#### Work to be completed
Look through the data below, and copy each line that carries the word "Given".

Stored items
::::::::::

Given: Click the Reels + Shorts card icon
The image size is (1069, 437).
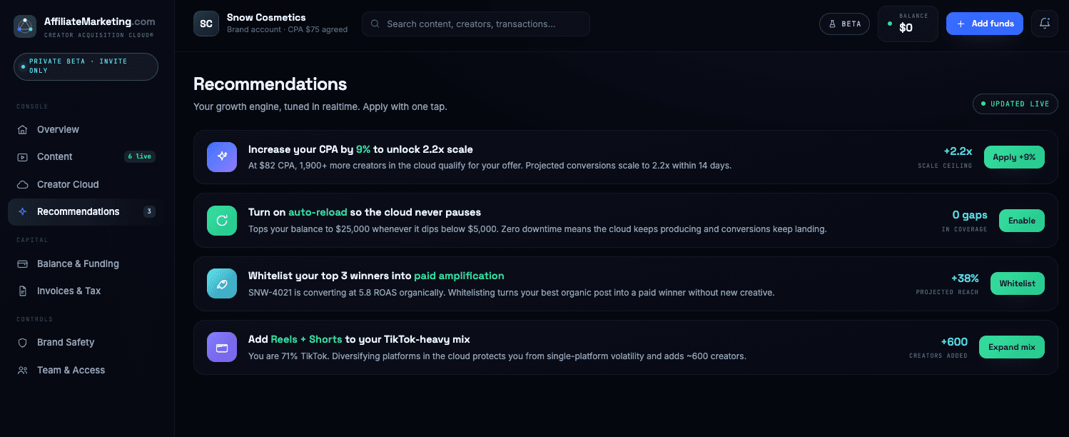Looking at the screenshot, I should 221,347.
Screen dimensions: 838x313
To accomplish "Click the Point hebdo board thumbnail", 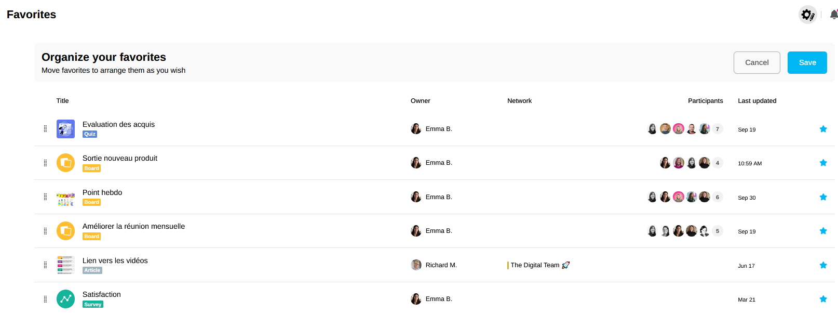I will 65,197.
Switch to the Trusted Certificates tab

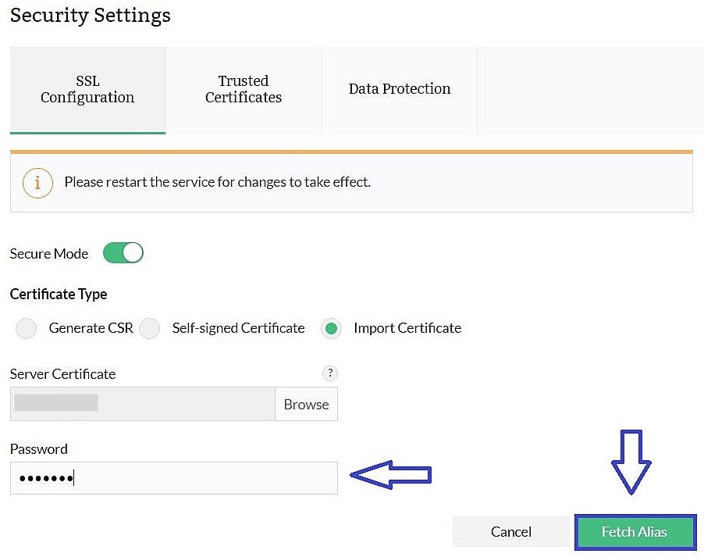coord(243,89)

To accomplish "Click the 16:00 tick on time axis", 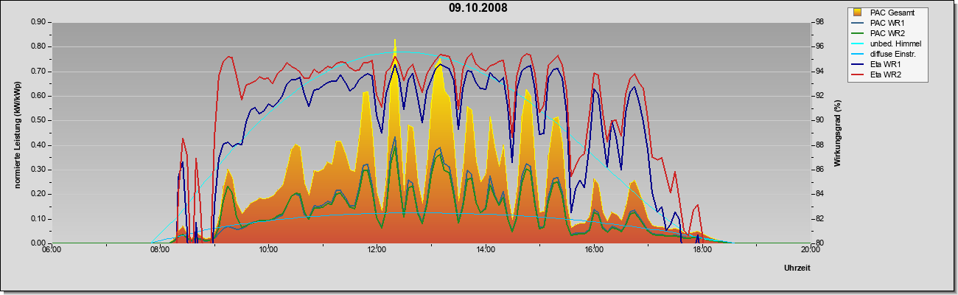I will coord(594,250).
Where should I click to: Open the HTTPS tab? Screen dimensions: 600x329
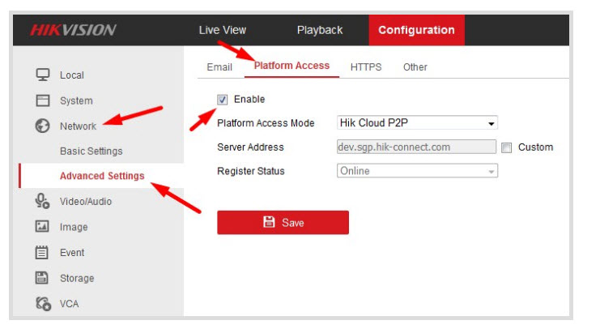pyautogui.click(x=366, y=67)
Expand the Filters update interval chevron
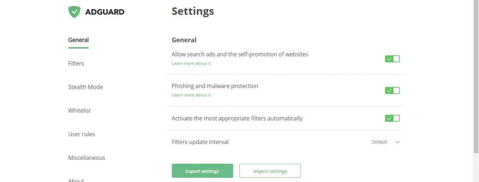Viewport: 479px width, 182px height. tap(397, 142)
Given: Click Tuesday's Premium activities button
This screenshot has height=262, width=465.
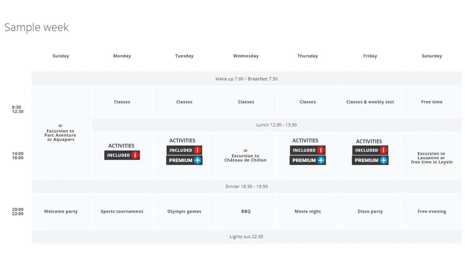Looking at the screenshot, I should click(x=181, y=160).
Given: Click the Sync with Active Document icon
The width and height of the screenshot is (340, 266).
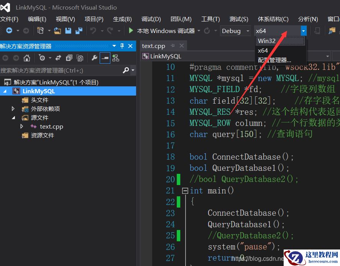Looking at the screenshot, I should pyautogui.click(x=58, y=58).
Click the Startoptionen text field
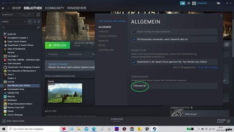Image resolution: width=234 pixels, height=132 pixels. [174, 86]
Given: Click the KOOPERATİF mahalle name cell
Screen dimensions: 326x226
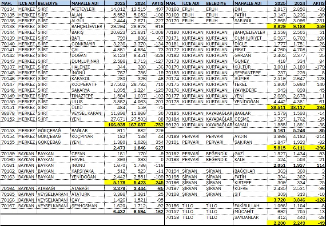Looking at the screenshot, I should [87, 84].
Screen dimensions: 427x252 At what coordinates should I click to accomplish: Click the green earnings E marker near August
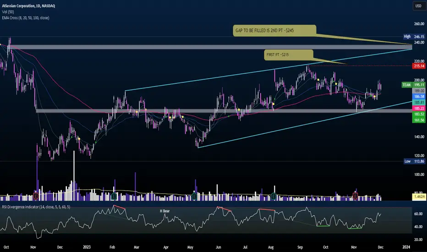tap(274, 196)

::::::::::

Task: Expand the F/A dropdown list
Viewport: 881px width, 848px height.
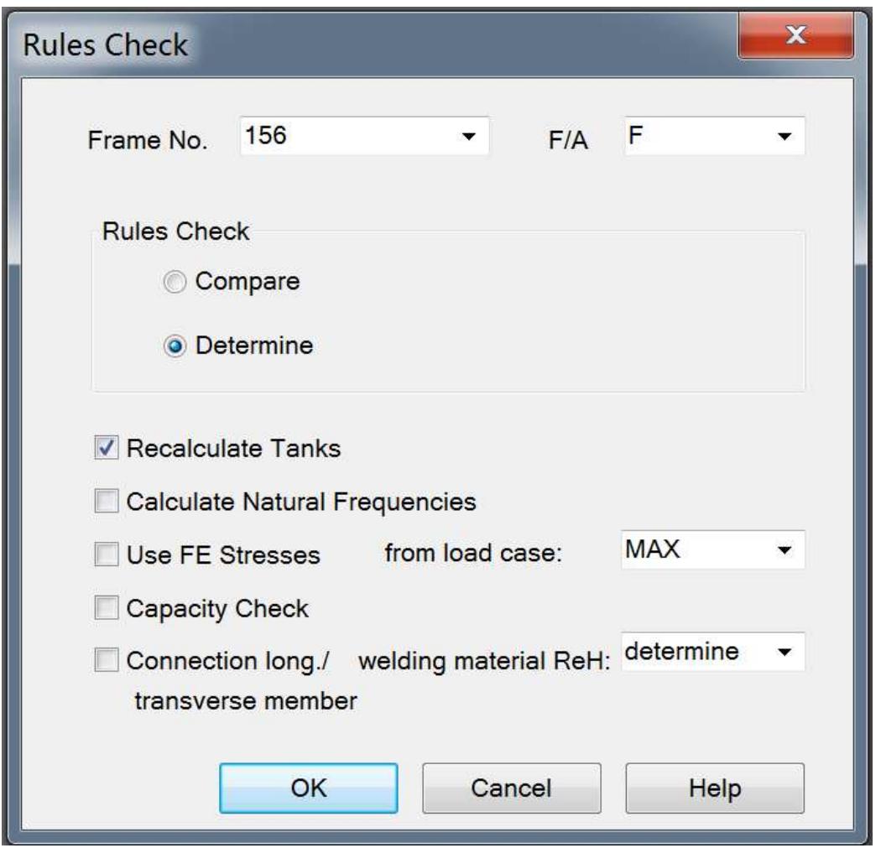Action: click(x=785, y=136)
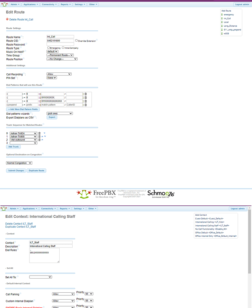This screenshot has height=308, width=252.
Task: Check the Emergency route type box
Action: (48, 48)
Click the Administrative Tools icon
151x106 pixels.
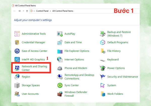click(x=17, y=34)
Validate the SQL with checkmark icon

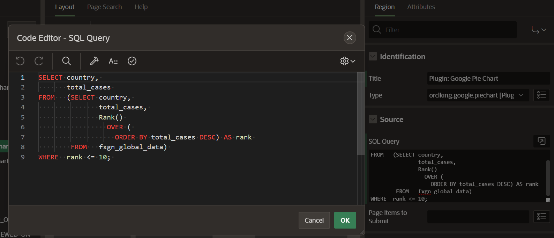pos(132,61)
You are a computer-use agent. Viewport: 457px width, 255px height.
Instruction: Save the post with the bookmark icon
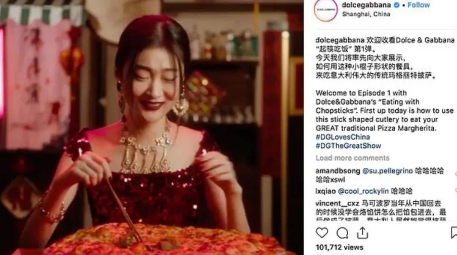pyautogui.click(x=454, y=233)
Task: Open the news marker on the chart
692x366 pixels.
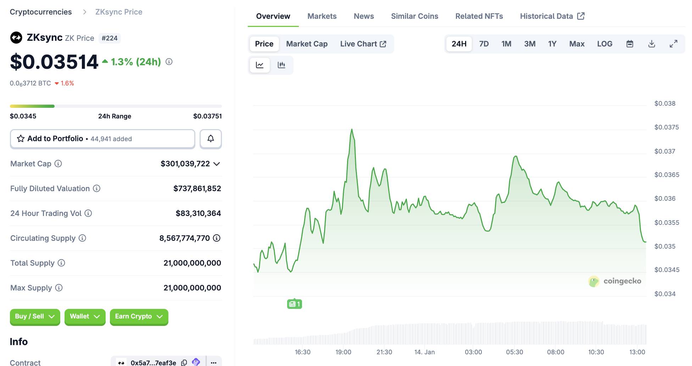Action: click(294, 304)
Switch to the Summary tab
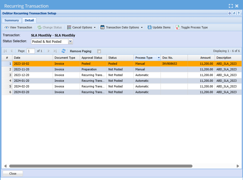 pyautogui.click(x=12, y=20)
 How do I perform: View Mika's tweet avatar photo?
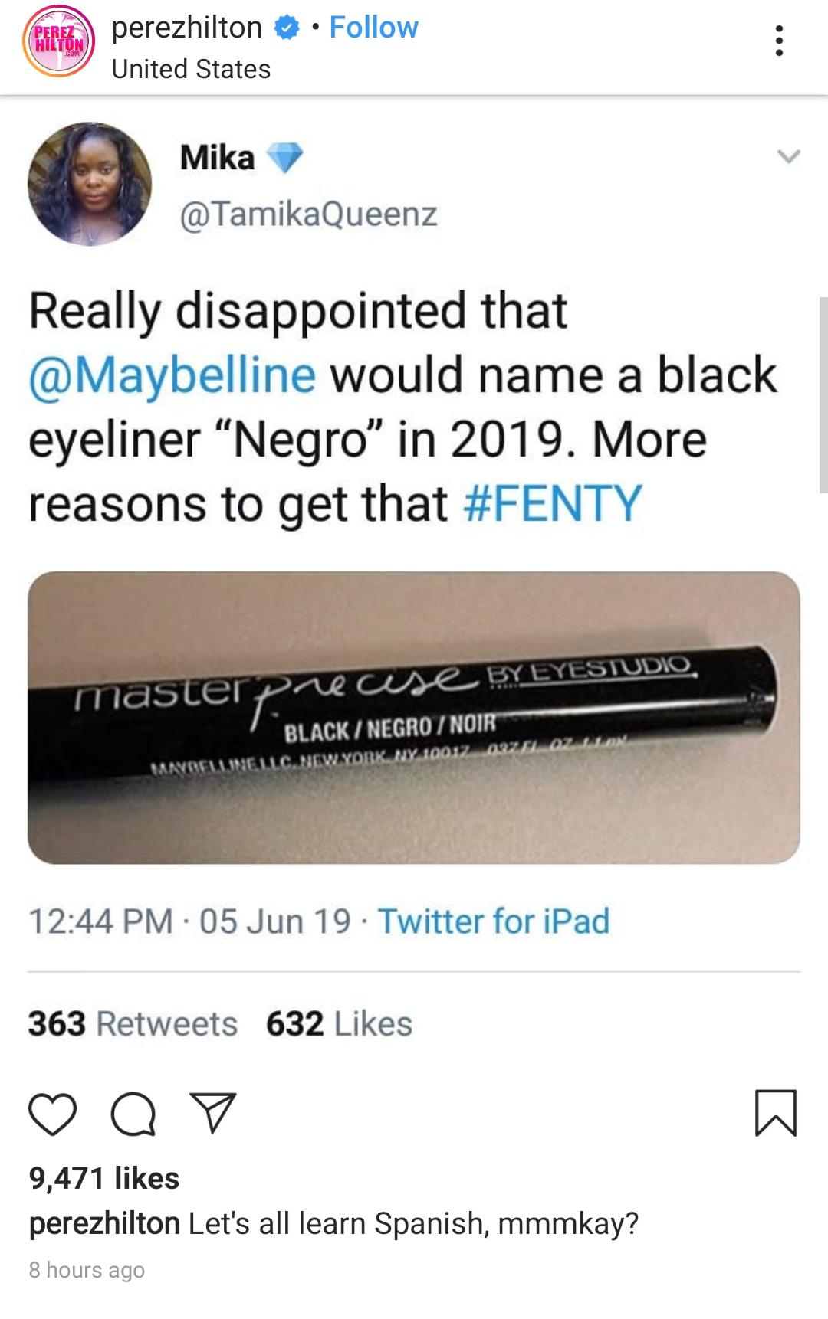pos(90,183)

::::::::::

#### Solution to the exercise
Given: Click the Reels + Shorts card icon
Given: Click Tuesday's Premium activities button
Given: Click the Sync with Active Document icon
Given: Click the KOOPERATİF mahalle name cell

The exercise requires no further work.